● **WHAT IS REQUIRED**: Please quote word for word the stretch of the items from the line containing "This screenshot has width=1834, height=946." through the line containing "will click(1669, 844).".

● **RECORDS TO USE**:

/---

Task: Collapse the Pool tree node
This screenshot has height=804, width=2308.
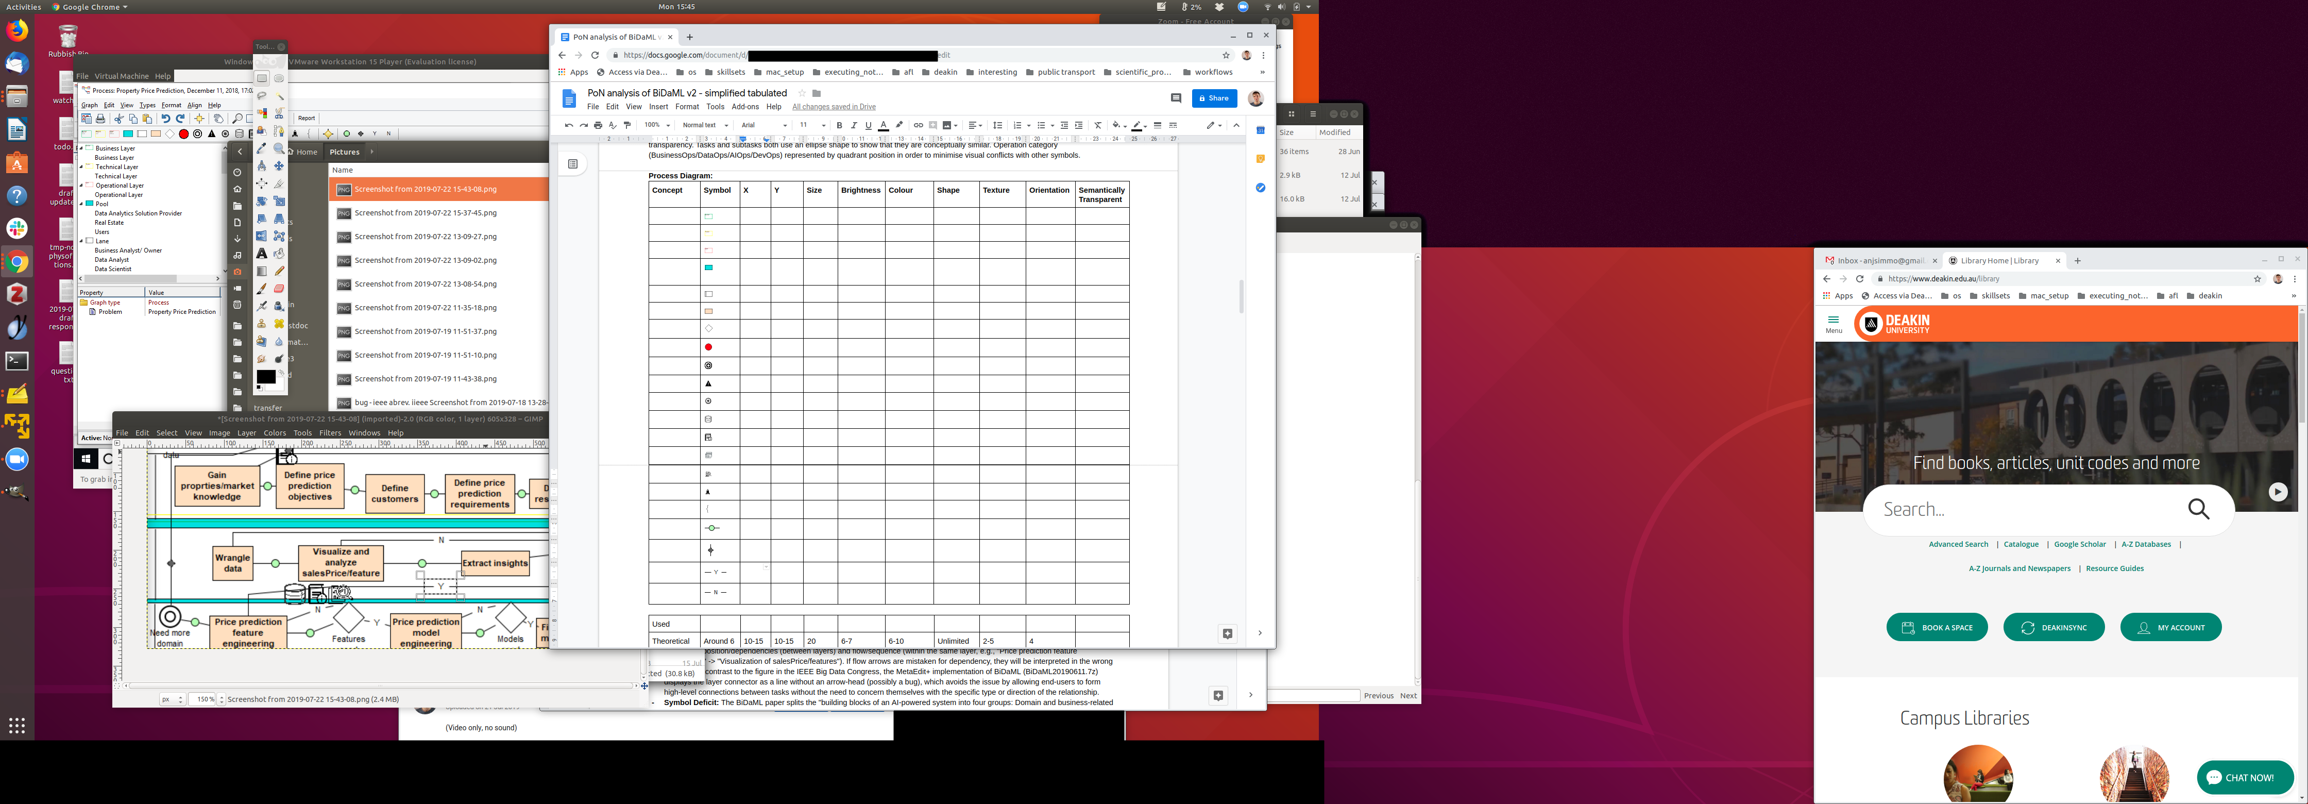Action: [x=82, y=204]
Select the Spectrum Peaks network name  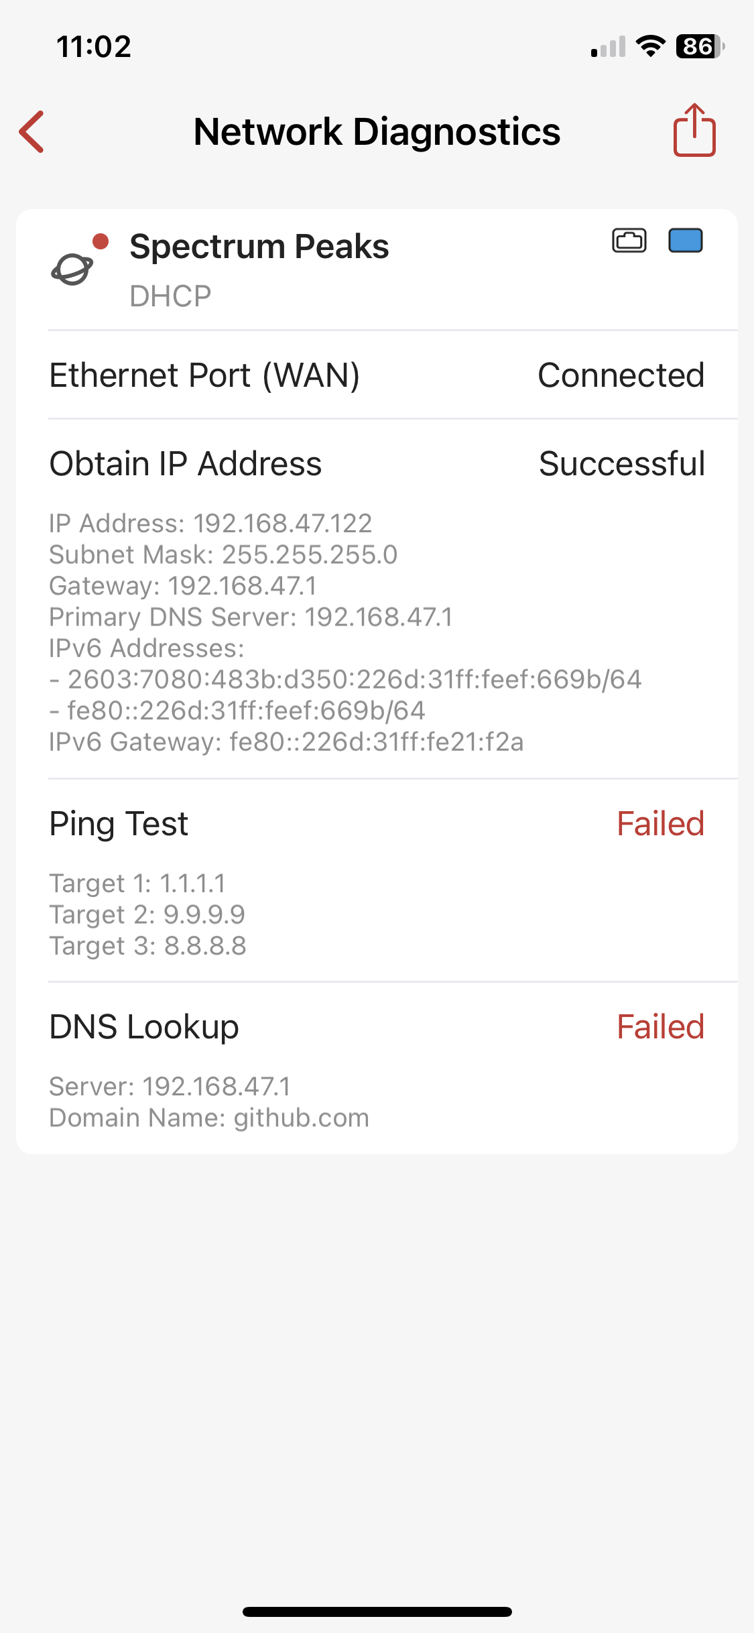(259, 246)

\---
/---

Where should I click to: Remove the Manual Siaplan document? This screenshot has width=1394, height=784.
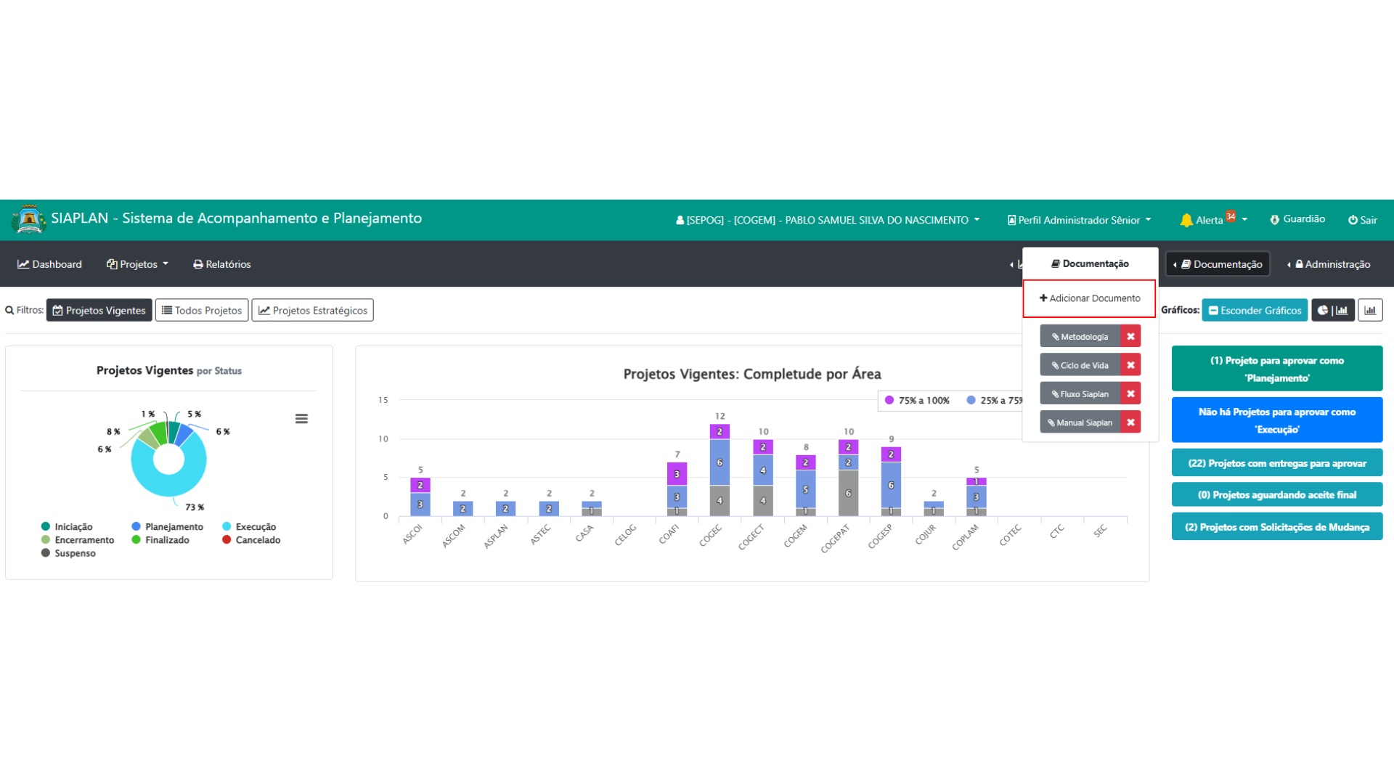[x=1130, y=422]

\---
/---

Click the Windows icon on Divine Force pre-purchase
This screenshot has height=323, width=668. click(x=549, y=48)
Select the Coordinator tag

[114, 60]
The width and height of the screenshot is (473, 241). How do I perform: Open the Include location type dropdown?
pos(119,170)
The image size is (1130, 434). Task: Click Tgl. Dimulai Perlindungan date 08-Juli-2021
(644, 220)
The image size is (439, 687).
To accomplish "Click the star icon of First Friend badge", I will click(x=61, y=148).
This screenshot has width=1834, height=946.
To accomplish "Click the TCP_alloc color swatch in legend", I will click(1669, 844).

\---

● **EXPECTED OUTPUT**:
This screenshot has width=1834, height=946.
To accomplish "Click the TCP_alloc color swatch in legend", I will click(1669, 844).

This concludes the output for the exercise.